The majority of my own First Ward voted for Commisso. I asked a fellow committee member, a guy who I knew had no ties or axes to grind, why he voted the way he did. “Frank’s been in there a long time,” he told me. “I don’t know this guy Bosworth, who he is or if he can do a good job. I just think that the guy who knows the job can do it best.”

Really, it all came down to familiarity. That was the edge that gave Commisso the job, not the “City versus suburbs” crapola blathered by the corporate media. Indeed, both slates included members from both the City and the suburbs. As for Commisso, he lives in the Fifteenth Ward, which geographically is a panhandle inserted into the suburbs. He may reside inside the city limits, but he definitely does not represent the needs and interests of downtown Albany.

After the voting, Commisso gave a standard acceptance speech, in which he took pains to say that he would “be inclusive” and “form committees that would represent all factions.” Almost half the auditorium sat sullen, unimpressed.
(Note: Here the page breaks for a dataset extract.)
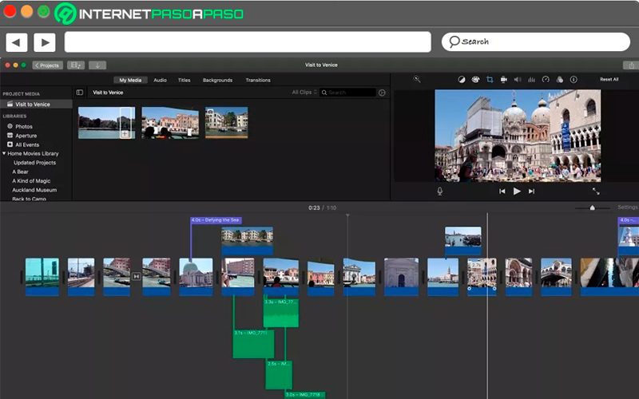
Task: Click the Reset All button
Action: click(x=609, y=79)
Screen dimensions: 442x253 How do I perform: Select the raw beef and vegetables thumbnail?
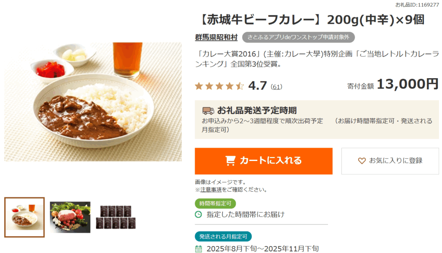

Chairman Commisso is indeed a local master of political manipulation, as was stunningly demonstrated at the Polish Club meeting. I have no doubt that he can continue to outmaneuver his rivals and retain control of The Party for as long as he wants to. As we can see, even Jennings has learned to never turn his back on this guy.

But the new Chairman is not accustomed to declaiming on the stage, he is used to directing the show from behind the curtains. He is now going to be scrutinized in a way that he has never experienced before. And quite a few of the people monitoring him from up close are going to be hostile.

Once upon a time, the position Chairman of the Albany County Democratic Party was indeed a job that operated in the shadows, but not any more. Betty Barnette found this out the hard way. Nothing has changed, if anything the resentments among committee persons have deepened.

Starting immediately, the new Chairman is going to have to factor public exposure into his political calculations. He’d better learn how to do that fast. Can the Old Boy learn new tricks?

I strongly suspect that Commisso believes that he can move the job of Chairman back into the shadows. If he does think that, then he is going to become rudely distressed. Just like his predecessor.

Jerry Jennings could give him some acting lessons. But judging by that quick exchange in the aisle at the Polish Club, I don’t think Commisso has any intention of taking advice from The Mayor, or anyone else for that matter. A new job does not automatically confer a new personality.